Why Grieving is Necessary

Often patients who have experienced a loss of a loved one will ask, “What’s the point of grieving? It does not bring the person back.”  Others have remarked that they have never grieved the loss of a parent or pet indicating that they wish they could “cry or something.” Most of these folks consider themselves stoic, able to control their emotions. Some have indicated that they are afraid that if they started to grieve they could not stop. They fear that the pain would be overwhelming.

So what is the point of grieving? Why is it necessary for psychological health?

Human beings are hardwired to be connected to one another. Beginning from birth (and even before) the infant seeks to attach to its mother.  The quality of the mother-infant bond will determine in large measure the nature of the child’s attachment to others in it’s world. Attachment falls on a continuum. A secure attachment will make it easier for a child, and subsequently an adult, to attach to others. By the same token, an insecure attachment will make attaching to others more difficult. Some children develop what is known as an avoidant form of attachment. That is, during infancy an attachment to the mother did not occur often as a function of the mother’s not being emotionally available to her infant. Fortunately, most of us experience a positive attachment though not necessarily a perfectly secure attachment. (For more about attachment theory, click here).

This attachment allows us to emotionally invest in another person, trusting that they will be available, and letting ourselves feel love toward another person or pet.  Some people, because of their attachment history, are much more able to attach to animals than to people.  Nonetheless, the experience of attachment is the same.  And when that attachment is severed as a function of death or other form of separation, we experience a sense of loss. The magnitude of the loss experienced will be proportionate to the degree of attachment. That experience of loss is termed grief. And the process of mourning the loss is what we refer to as grieving.

Grieving is an integral part of attachment and love. Expressing grief is the flip side of expressing love. Some people don’t express either.

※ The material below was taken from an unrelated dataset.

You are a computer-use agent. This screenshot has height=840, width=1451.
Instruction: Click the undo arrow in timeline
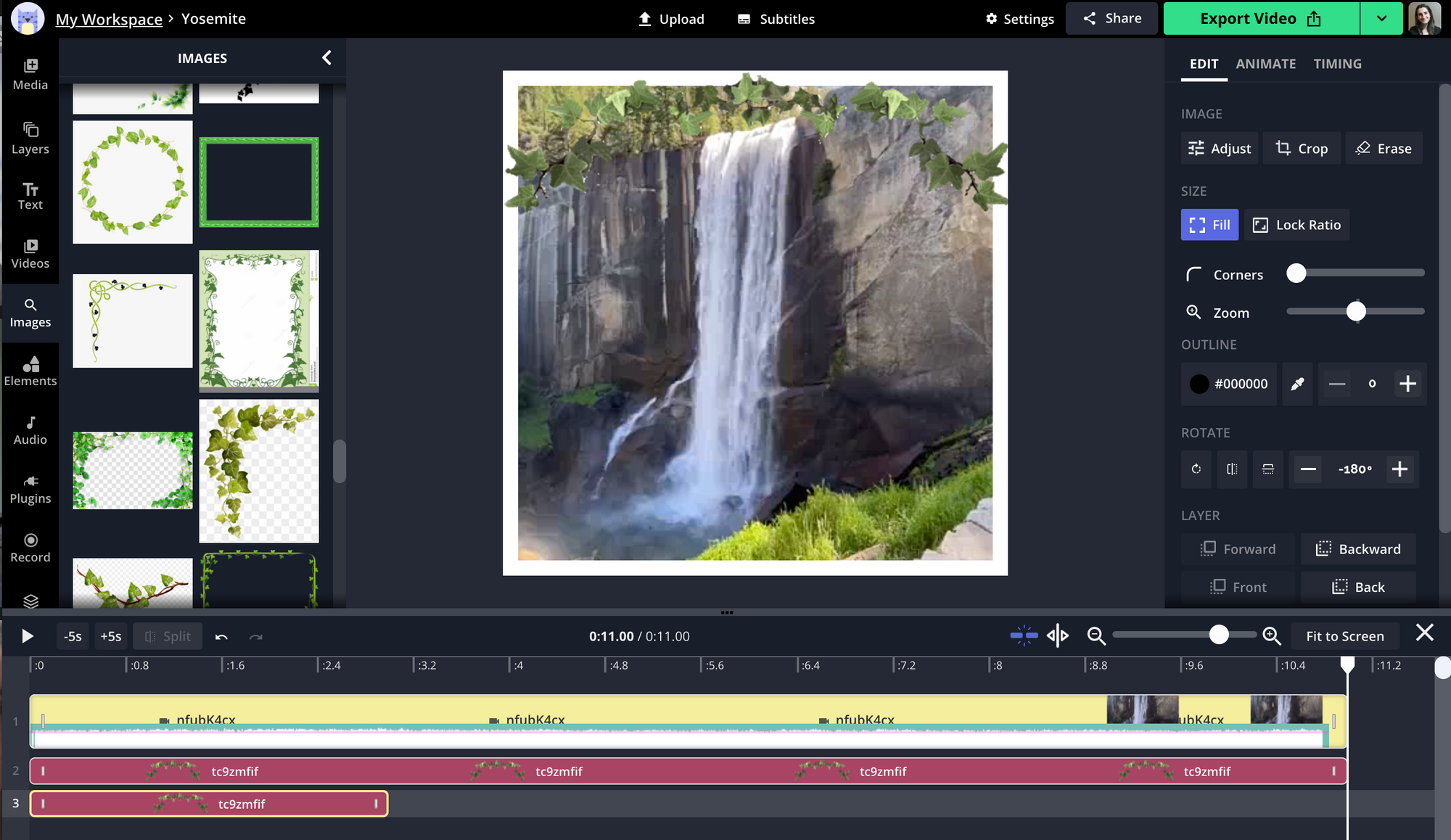point(221,637)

They might experience both, but for them it is an internal process. Other people never experience grief and they rarely experience love.  Many are afraid to love because they know that they will have to experience grief should the relationship end. They are so afraid that they would not be able to handle the grief that they prevent themselves from loving.

Grief let’s us know that we have loved. Grieving honors the loved one and the relationship between them and our self. Just as loving was a process of attaching to another person, grieving is a way of detaching and subsequently letting go such that we can move on, not forgetting, but remembering the joy. It is this joy that allows us to attach again. Grieving is an important part of healing from loss. It is a process by which we say goodbye to a loved one, allow the pain to wash over and through us, remembering the joy and pleasure of the attachment and, as the pain eases, we are left with wonderful memories.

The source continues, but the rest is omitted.